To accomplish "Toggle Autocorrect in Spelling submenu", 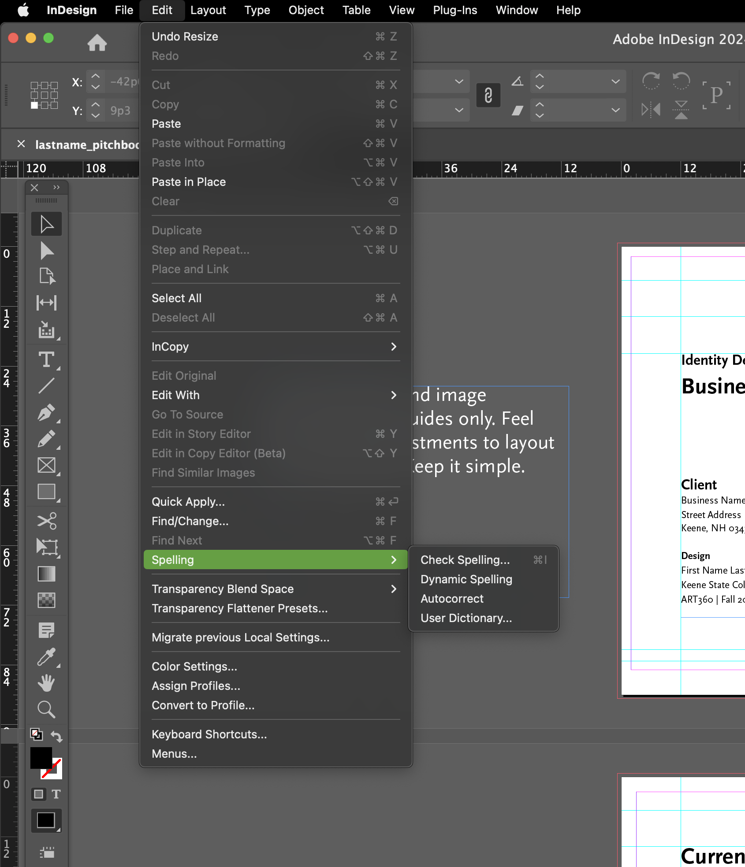I will (x=452, y=599).
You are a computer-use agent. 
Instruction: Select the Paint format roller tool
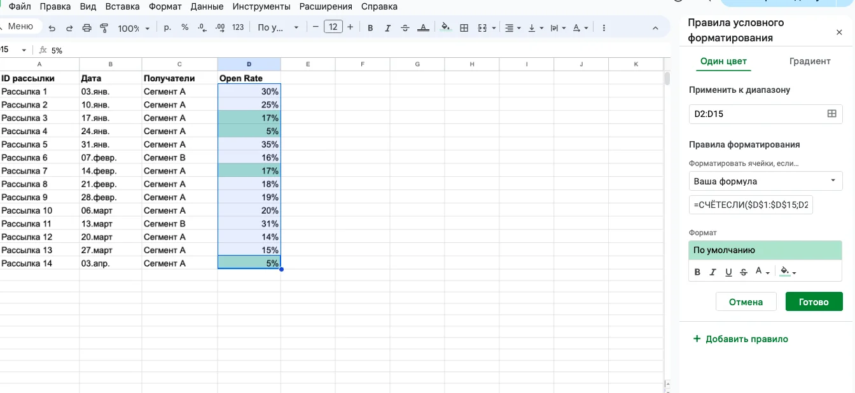[104, 28]
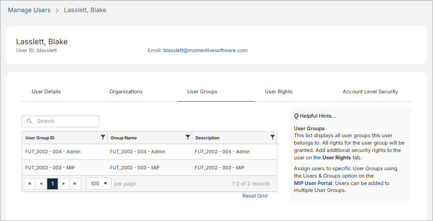Click into the Search input field
433x221 pixels.
(65, 121)
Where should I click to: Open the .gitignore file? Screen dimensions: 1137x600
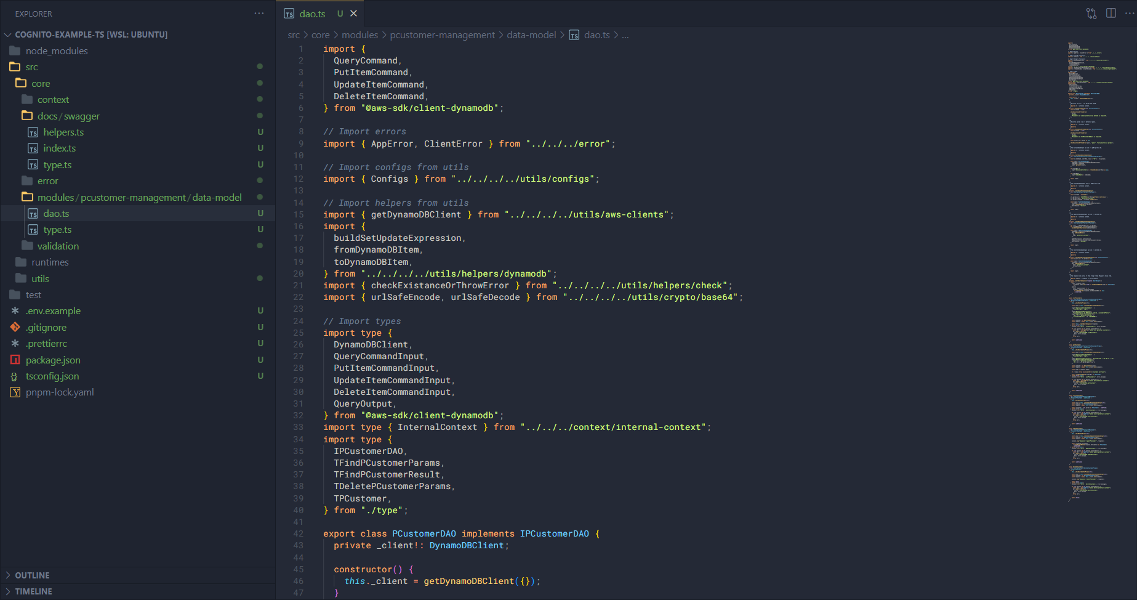[46, 327]
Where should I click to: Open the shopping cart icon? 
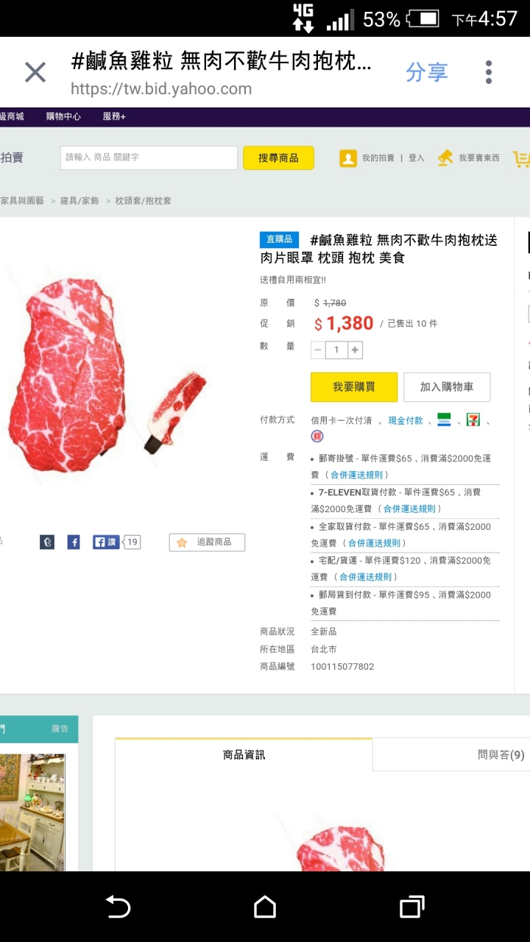click(x=521, y=158)
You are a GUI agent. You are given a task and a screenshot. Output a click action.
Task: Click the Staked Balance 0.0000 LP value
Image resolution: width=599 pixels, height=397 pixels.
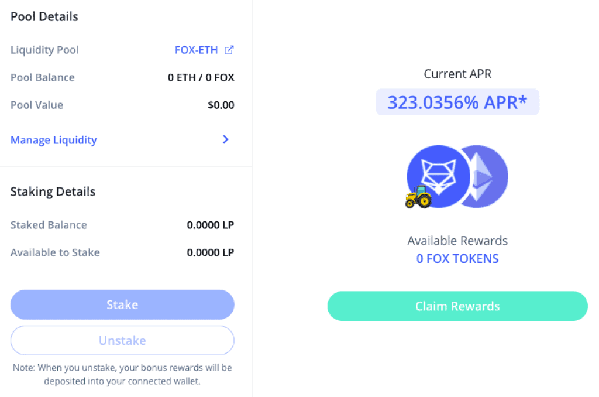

····················

• Work task: In the copy, only the lines from the one holding "Task: Click the" through the end of the listing above should appear, retyped exactly, both ends included, with no pictures.

• Response area:
Task: Click the Staked Balance 0.0000 LP value
Image resolution: width=599 pixels, height=397 pixels.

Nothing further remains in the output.